▶ EXERCISE OBJECTIVE:
Substitute "Display area" for "Viewport" in the lines from the start of the records through the line containing "pos(230,63)", changing nothing else. Leave the pictures out of your answer.

[Target position records]
· · · · · · ·

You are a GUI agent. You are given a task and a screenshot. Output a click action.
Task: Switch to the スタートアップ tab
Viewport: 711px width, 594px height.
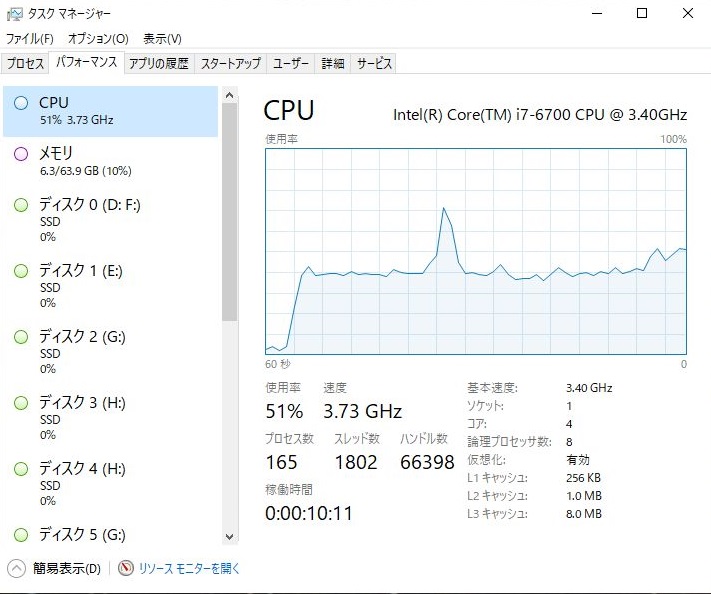pos(230,63)
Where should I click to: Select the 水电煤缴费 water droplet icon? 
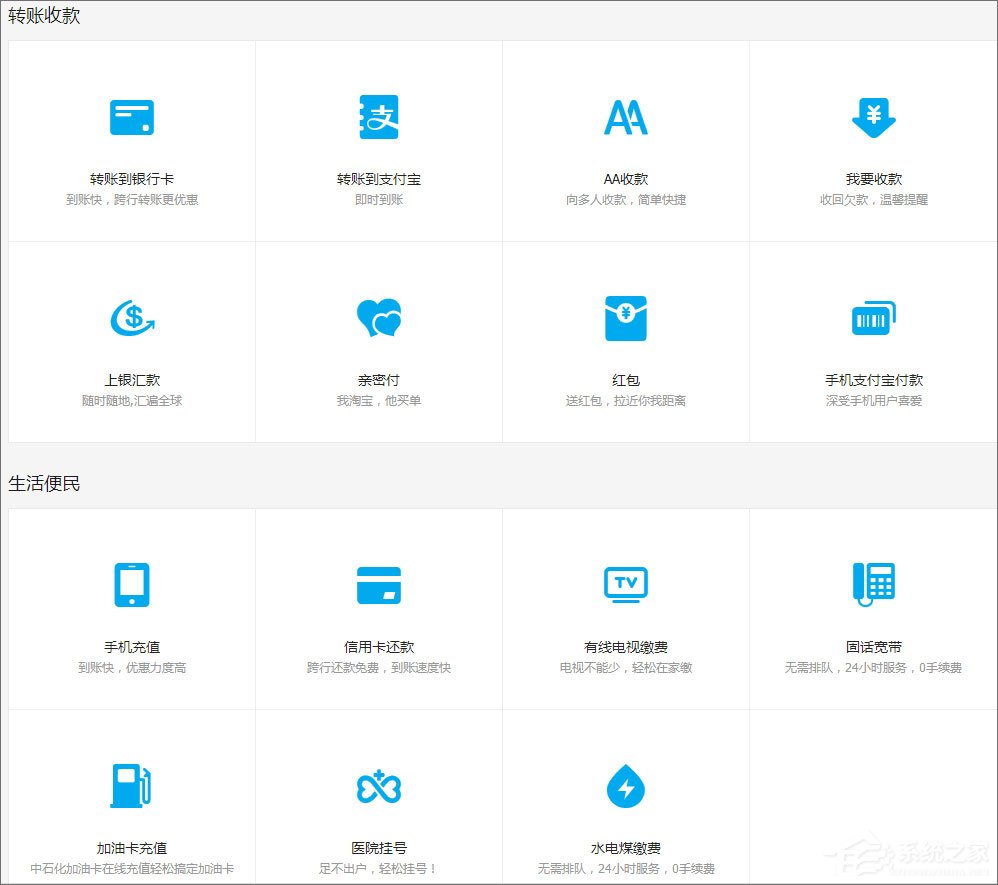tap(625, 786)
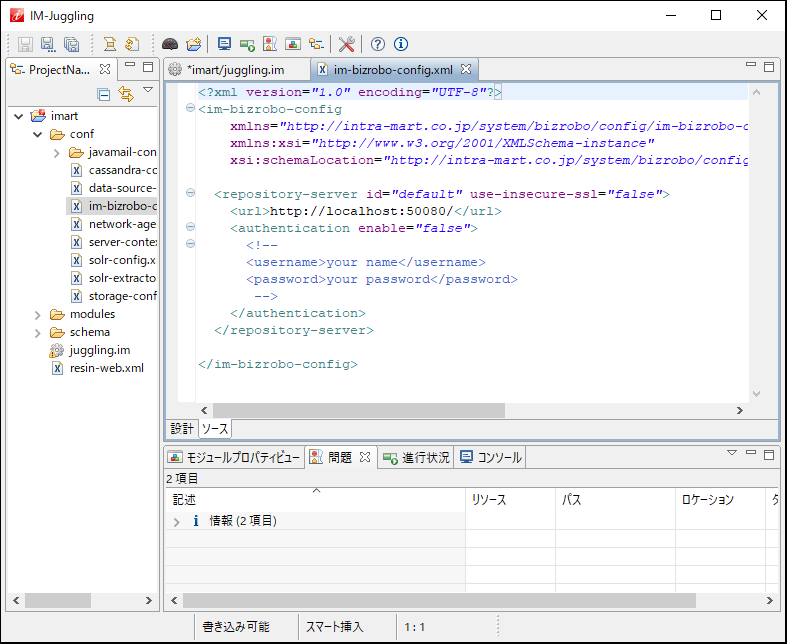Click the information icon in toolbar
The width and height of the screenshot is (787, 644).
coord(401,44)
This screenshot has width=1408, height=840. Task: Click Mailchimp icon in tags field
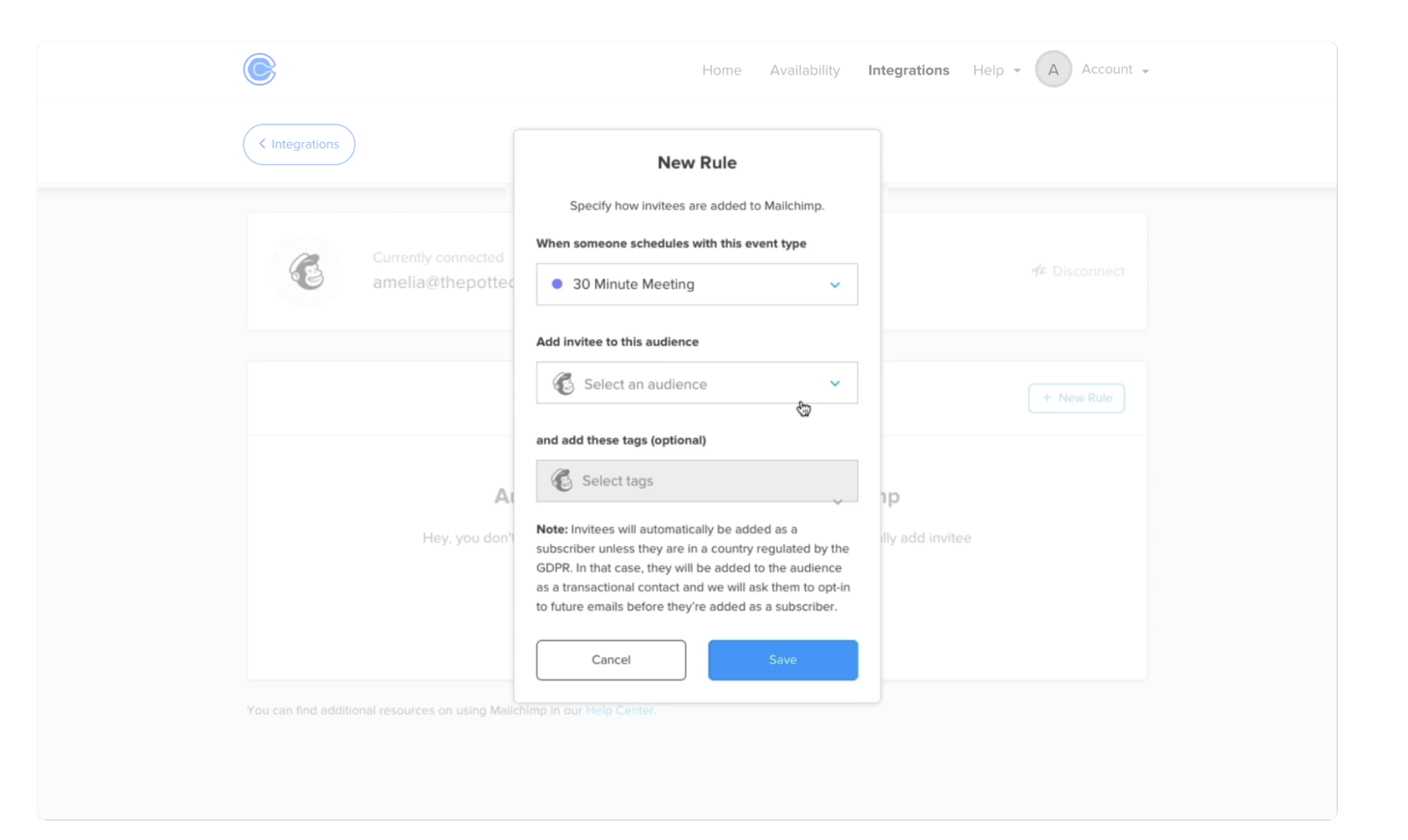click(562, 480)
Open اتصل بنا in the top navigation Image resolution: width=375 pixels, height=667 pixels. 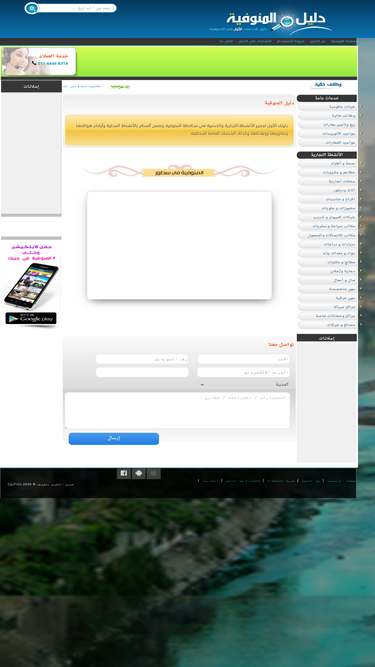[x=226, y=41]
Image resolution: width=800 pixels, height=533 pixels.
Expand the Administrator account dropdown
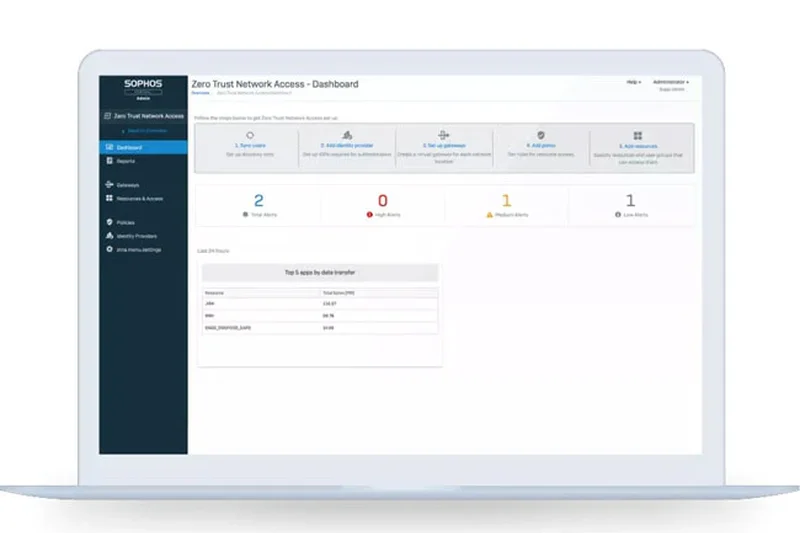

· · · · · · ·

▶ ANSWER:
You are a GUI agent. You are given a task and a screenshot. Output a click action.
Task: Switch to the スタートアップ tab
Display area: 711px width, 594px height.
pos(230,63)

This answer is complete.